◆ **Activity**
From the first line to the last, write out the records exactly, leaving out images.

Task material: Begin

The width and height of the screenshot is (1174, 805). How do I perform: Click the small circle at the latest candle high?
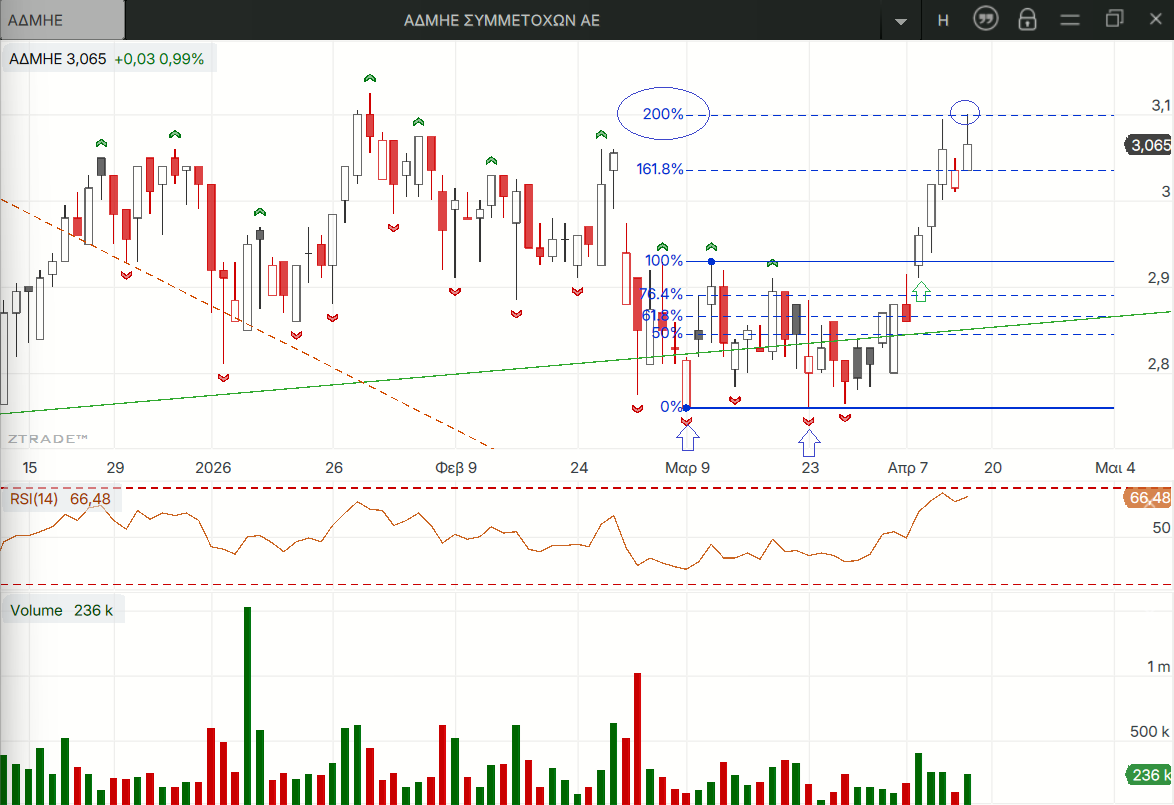(x=964, y=113)
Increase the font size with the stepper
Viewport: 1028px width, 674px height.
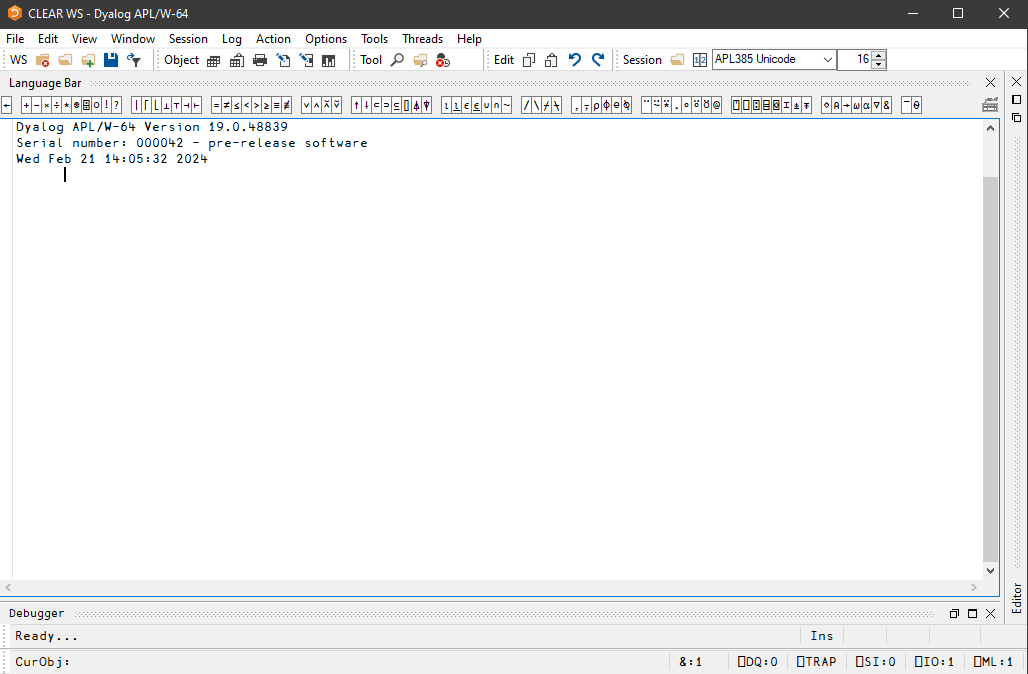tap(878, 55)
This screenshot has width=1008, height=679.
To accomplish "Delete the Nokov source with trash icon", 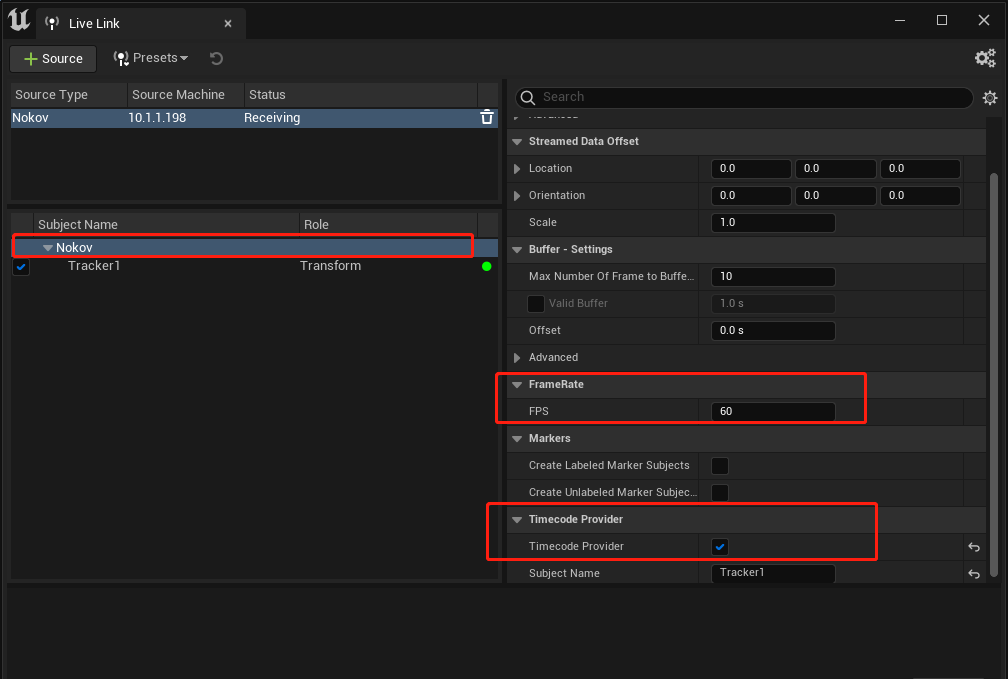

Task material: End

◆ **Answer to this task**
The width and height of the screenshot is (1174, 805). How do I perform: Click the small circle at the latest candle high?
(x=964, y=113)
Increase the font size with the stepper
Viewport: 1028px width, 674px height.
tap(878, 55)
This screenshot has width=1008, height=679.
To accomplish "Delete the Nokov source with trash icon", 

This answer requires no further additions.